ENISA, NIS2 e il futuro della sicurezza informatica in Europa

Di recente è stato pubblicato un articolo scientifico su researchgate.net dal titolo Cybersecurity in the EU: The Role of ENISA and the NIS2 Directive di Jānis Vītols, Līga Bērziņa, Ilze Graze e Kristaps Eglītis.

Il paper analizza il ruolo dell’Agenzia dell’Unione europea per la cibersicurezza (ENISA – European Union Agency for Cybersecurity) rispetto al monitoraggio e alla capacità di risposta agli incidenti nell’ambito della sicurezza informatica e, dunque, all’applicazione e all’adempimento degli obblighi e dei requisiti definiti dalla direttiva UE 2022/2555 NIS2 – Network Information Security volta a sopperire le lacune e i limiti della precedente – n. 1148 – approvata nel 2016.

Dall’indagine emerge la permanenza delle sfide in merito all’attuazione della normativa e alla prevenzione e risoluzione delle minacce cyber.

È evidente quanto l’ENISA e la direttiva NIS2 continuino a ottimizzare in modo sostanziale il quadro di sicurezza informatica dell’Unione Europea irrobustendo la governance, potenziando la regolamentazione, estendendo e definendo maggiormente gli obblighi e migliorando il coordinamento tra gli Stati membri.
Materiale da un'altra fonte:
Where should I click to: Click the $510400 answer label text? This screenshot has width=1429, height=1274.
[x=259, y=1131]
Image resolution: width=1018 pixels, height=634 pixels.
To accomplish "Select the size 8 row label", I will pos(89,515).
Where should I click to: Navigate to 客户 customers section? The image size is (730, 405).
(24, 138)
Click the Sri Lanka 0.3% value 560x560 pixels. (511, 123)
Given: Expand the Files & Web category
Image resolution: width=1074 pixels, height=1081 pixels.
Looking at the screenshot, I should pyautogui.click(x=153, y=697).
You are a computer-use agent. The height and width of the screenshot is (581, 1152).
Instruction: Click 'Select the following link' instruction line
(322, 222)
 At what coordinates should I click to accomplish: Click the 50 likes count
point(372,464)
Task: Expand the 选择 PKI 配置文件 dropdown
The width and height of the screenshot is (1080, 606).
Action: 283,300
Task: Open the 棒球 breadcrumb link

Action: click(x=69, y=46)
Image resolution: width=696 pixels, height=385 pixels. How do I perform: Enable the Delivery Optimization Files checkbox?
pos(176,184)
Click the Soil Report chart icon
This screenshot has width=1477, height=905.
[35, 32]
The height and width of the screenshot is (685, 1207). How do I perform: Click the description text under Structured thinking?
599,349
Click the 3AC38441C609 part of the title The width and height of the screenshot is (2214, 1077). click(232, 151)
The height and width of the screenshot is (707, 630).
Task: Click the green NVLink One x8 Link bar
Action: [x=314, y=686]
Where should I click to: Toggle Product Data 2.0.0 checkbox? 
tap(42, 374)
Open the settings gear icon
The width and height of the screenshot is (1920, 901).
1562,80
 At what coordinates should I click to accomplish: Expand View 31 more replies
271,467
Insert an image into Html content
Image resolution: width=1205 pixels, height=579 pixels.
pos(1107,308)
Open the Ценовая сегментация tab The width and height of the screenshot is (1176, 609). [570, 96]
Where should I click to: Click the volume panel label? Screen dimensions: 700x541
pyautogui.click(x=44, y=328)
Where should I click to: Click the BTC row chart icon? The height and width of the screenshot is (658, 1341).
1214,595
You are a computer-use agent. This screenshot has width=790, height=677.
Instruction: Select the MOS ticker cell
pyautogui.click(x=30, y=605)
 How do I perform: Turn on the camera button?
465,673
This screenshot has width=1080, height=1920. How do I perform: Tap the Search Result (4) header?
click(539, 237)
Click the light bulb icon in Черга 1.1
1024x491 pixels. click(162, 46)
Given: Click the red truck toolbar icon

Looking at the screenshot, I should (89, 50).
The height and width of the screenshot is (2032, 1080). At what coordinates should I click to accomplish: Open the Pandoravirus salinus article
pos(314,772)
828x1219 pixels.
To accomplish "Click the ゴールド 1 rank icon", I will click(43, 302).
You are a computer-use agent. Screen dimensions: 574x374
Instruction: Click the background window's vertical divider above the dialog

Altrettanto evidente, però, è che l’efficacia di questo quadro dipende da un’effettiva concretizzazione, da un costante intervento predittivo e riparatorio sulle minacce in evoluzione e da una forte cooperazione e concertazione tra gli Stati di riferimento. Tuttavia, con l’evidente intensificazione dei rischi cyber, l’ENISA e la NIS2 rimangono strumenti essenziali dai quali non è possibile prescindere se si intende salvaguardare il futuro digitale dell’Europa.